The biggest test came when I left home to go to university. While some people choose one close to their parents, I attended one located three hours away by train.Why? To be honest, I just didn’t want them to worry about me. Okay, their only daughter with major skin issues is moving three hours from home, so they are right to be worried. But they had already spent 20 years worrying. It was time to ease their burden.
It was initially difficult. For the first time, I had to be responsible for controlling my eczema, which – to that point – was something my parents oversaw. I eventually realised that my folks enforced a ‘can’t-do-this, can’t-have-that’ lifestyle for a reason: because it made life easier.
In short, I had to abide by that lifestyle.
This meant thinking twice about what I was buying from the supermarket, being aware of smoky areas and making sure I bought the right non-bio, fragrance-free detergent. Hell, I had to spend a few extra minutes debating whether to get cheese and baked bean-topped chips after a night out.
Little did I know that at the age of 22, I was starting my own personal eczema education.
In the first year of uni, stress was becoming a huge factor. As a compulsive worrier, over-thinking things made me more stressed and I found myself scratching without thinking about it. In my mind, if I am scratching, it provided a quick sense of relief. So when you try to juggle that with assignments, hormones, and limited finances, it plays havoc on your mind. Needless to say, the whole situation pissed me off, which just stressed me out even more – causing an endless of cycle of stress and scratching. Even the weather was annoying as between cold breezes and unexpected heatwaves, my skin was unpredictable.
Like a grown-up, I just had to learn to deal with it.
It has been difficult to talk about my condition as I knew no-one outside of my family who were suffering from it past their teens. There have been times I have felt like a freak and I fall into small bouts of distress. It sometimes felt good to burst into tears out of sheer frustration but what good does it do? My eczema and allergies will still be there, no matter how much I wish for them to disappear.
There are occasional, short periods of relief when it has all cleared up, but in the end, lulls me into this false sense of security and before I know it, a rash will appear just as quickly and take twice as long to treat.
However, regardless of whether it was for a week or a month, it does go away. There is hope.
Despite the numerous hospital visits, doctors’ appointments and countless steroid treatments, it has now gotten a point where I now understand what affects my skin. It is becoming easier to control it and know when to seek additional medical help, boosting my confidence
As the issue of allergens is becoming a major health issue, there is a growing awareness – and acceptance – of eczema. There are more topical treatments sold beyond the prescription counter; there are specialists in anti-allergy bedding and hypo-allergenic products; and more importantly, it is now easier to talk about it. After more than 30 years of suffering, I no longer see eczema as a hindrance – just an inconvenience.
So, what helps?
* Water. Lots of it. A clichéd piece of advice, but drinking two litres of water a day helps to hydrate the skin, clearing up any red or dry patches.

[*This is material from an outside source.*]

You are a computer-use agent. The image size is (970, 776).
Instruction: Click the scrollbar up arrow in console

* See your doctor. If it is for a small patch of eczema or an ongoing condition, your doctor can become your biggest help. They can track what treatments do and don’t work, as well as shed light on a variant of eczema you may not have experienced before.

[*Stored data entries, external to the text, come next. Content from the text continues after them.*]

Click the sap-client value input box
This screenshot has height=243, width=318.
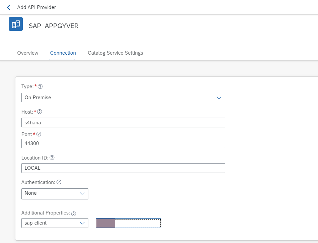137,223
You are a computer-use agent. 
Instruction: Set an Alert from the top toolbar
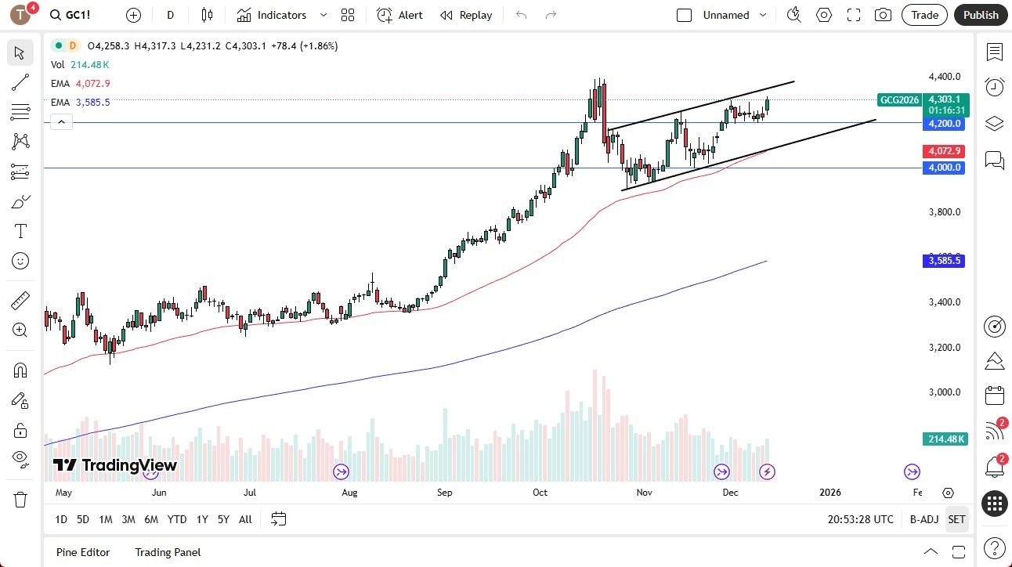point(399,15)
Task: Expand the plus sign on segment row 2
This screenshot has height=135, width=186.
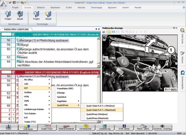Action: (13, 110)
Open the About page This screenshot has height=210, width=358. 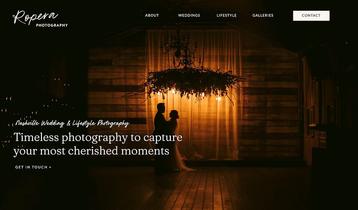[152, 15]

* Moisturise. Eczema sufferers ideally need to moisturise their skin regularly throughout the day to avoid skin drying out and eventually breaking, but stay clear of scented, ‘extra-dry skin’ lotions and creams as they can make things worse. Emollients such as Cetraben, Oilatum and E45 are designed for eczema-prone skin and available without a prescription.
* Be aware. Sounds ominous, but knowing what affects your eczema can make it more manageable. This can be something simple as dusting your desk or avoiding cheese, to investing in anti-allergy products – small steps can make a big difference in the long-term.
* Don’t despair. It can be easy to crumble when your skin becomes unbearable, but this won’t make it go away. Talk about it to someone, go for a run, relax with a book – simply put your mind at ease. Worrying about it can trigger the scratch-itch cycle, so chill out.
Importantly, if you or someone you know suffers from eczema, there is no need to shy away from it: even though it looks unsightly, it shouldn’t affect a person’s self-confidence. At the end of the day, you are still you.
More information on eczema can be found on the National Eczema Society page.
Thanks, as always, for reading.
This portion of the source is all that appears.